A couple of weeks ago, I wrote a column (August 30, 1996) about aloneness and family which argued that God meant the words: “It is not good to be alone” not just psychologically, but also morally and in terms of human maturity. In essence, I suggested that when we are alone, free from the demands and challenges that come from family and community, it is easier to become selfish and give ourselves over to our addictions. I stated, among other things, that living alone can be morally dangerous.
There was a very strong reaction, most of it negative, to that piece. I have received a good number of letters, many of which pained me – not because they were critical of what I had written but because, from them, I realized how much my words have caused pain in some peoples’ lives. I realize now, unfortunately after the fact, that what I wrote in that article was open to considerable misunderstanding. So, by way of apology, let me try to clarify what I tried to say there … even if that is not what the words said to everyone:
First of all, the title itself (Selfishness and Solitude) already sent out the wrong signal, suggesting to some that solitude is perhaps a form of selfishness. The choice of title was not mine and it was never my intention to suggest that it is more selfish to be in solitude than in family, especially since, properly understood, solitude and family are not in opposition to each other, enemies, but two states which positively feed and enhance each other. To be in true solitude is to be in family.

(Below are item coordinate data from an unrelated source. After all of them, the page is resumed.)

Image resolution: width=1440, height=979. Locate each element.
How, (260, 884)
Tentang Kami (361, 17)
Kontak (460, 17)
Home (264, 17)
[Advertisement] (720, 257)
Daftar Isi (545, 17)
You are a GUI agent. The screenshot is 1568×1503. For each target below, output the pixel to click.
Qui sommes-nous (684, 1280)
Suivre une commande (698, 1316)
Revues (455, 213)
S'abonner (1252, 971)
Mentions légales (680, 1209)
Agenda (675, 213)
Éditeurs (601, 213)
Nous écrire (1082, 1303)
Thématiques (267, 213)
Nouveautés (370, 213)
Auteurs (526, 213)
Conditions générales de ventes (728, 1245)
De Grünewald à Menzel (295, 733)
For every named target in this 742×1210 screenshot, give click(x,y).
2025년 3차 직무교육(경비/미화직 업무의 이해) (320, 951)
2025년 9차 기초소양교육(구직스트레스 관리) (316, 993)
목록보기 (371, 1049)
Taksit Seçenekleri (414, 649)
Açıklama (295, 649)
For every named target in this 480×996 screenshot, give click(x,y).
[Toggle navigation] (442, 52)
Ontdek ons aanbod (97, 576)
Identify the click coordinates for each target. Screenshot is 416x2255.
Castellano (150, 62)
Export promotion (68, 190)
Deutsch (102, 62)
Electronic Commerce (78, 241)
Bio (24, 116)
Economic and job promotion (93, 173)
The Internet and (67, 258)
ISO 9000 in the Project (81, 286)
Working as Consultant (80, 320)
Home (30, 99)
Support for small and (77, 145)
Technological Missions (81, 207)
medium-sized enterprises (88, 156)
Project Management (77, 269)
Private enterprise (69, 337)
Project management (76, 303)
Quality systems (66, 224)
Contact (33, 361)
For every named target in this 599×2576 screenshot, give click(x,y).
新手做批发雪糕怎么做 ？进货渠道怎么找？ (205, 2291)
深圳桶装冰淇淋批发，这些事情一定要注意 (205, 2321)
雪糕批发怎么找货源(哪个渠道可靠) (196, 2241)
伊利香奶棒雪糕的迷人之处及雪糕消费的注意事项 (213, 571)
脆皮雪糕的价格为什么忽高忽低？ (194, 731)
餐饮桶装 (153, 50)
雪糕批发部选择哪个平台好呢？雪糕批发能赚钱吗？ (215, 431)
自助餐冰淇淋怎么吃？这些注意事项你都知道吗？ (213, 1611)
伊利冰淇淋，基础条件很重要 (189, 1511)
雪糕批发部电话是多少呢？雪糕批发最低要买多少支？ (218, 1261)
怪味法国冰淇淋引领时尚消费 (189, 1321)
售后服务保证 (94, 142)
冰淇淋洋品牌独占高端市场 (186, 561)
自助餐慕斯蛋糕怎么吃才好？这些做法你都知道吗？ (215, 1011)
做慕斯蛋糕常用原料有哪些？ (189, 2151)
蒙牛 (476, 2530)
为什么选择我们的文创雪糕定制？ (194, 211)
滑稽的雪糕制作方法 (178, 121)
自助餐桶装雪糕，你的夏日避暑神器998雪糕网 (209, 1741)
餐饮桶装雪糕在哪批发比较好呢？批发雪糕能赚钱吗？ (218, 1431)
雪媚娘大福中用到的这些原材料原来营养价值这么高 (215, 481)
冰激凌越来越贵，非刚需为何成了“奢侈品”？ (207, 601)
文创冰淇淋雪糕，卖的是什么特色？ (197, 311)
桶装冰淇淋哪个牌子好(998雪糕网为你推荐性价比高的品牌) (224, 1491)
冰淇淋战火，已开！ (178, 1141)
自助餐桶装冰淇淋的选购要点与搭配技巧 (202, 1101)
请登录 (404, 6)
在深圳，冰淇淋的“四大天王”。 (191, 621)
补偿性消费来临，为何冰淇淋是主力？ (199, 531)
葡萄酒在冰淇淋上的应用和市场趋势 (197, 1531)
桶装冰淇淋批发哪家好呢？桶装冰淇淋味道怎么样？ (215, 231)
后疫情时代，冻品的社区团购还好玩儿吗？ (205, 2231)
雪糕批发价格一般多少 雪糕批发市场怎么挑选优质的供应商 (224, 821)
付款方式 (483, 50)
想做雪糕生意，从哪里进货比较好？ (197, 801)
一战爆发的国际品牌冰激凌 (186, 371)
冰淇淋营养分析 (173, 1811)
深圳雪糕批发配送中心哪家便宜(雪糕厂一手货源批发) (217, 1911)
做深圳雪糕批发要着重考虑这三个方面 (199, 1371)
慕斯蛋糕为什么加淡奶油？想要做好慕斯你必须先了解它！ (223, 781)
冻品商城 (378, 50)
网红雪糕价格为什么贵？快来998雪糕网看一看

Carlo Carretto, the great spiritual writer, once spent a prolonged period of time living by himself in the desert. When he returned to Italy to visit his mother, he realized that she was more contemplative than he was, even though because of her duties as a mother she rarely had any quiet or prayer time. The conclusion he drew was not that there was anything wrong with what he was doing in solitude, but rather that there was something very right about what his mother was doing in giving herself over to her family in such a way that she had no time left for the type of solitude which he was living. In essence, in that fated column, I was trying to say the same thing: There is nothing wrong with solitude – but there is something eminently right about giving yourself over to the demands, duties, and challenges that flow from family and commitment.
One woman wrote to me, pained and upset by what I had written, protesting that she had just spent her wedding anniversary alone – deserted by her husband and geographically separated from her children. Her protest: “How can it be wrong to be alone, especially when I didn’t even choose to be alone? How can you be so cruel as to suggest that it is?”
Her pain caused me pain and, to her and to others like her, I sincerely apologize: I am sorry that my words were heard in this sense. That was not their intent. In fact, their aim was exactly the opposite. They were meant to challenge those who do positively choose to live alone, namely, those who refuse to make or keep commitments because they want the freedom, privacy, and aloneness to do their own thing. My words were meant as a challenge to people, like her ex-husband, who abandon commitments to spouses, families, and relatives precisely to be “alone” for purposes that their families would not exactly judge as good.
There are different ways of being alone. The woman whose words I just quoted feels the emotional pain of being physically alone and she admits that it is not good. But it is not morally wrong to be alone in this way. In fact, lived out creatively, this kind of loneliness can give birth to compassion and an understanding that is not given to others.
But that is not the kind of aloneness of which I was speaking. There is an aloneness which is dangerous and which inevitably spawns selfishness. To offer just a couple of examples: The person who abandons his or her spouse and family so as to be free from them and “alone” in order to pursue somebody or something else is living dangerously. His or her being alone is not a good thing, morally. The same is true for the addict, irrespective of the particular addiction. Invariably he or she is looking to be alone so as to have the freedom and the privacy to attend to the addiction. This, obviously, is not good.
In these cases, however, the person is positively choosing to be alone, looking to be alone, and resentful of any spouse, family member, or commitment that stands in his or her way. It is this person who needs, again, to be challenged by God’s words: “It is not good to be alone!”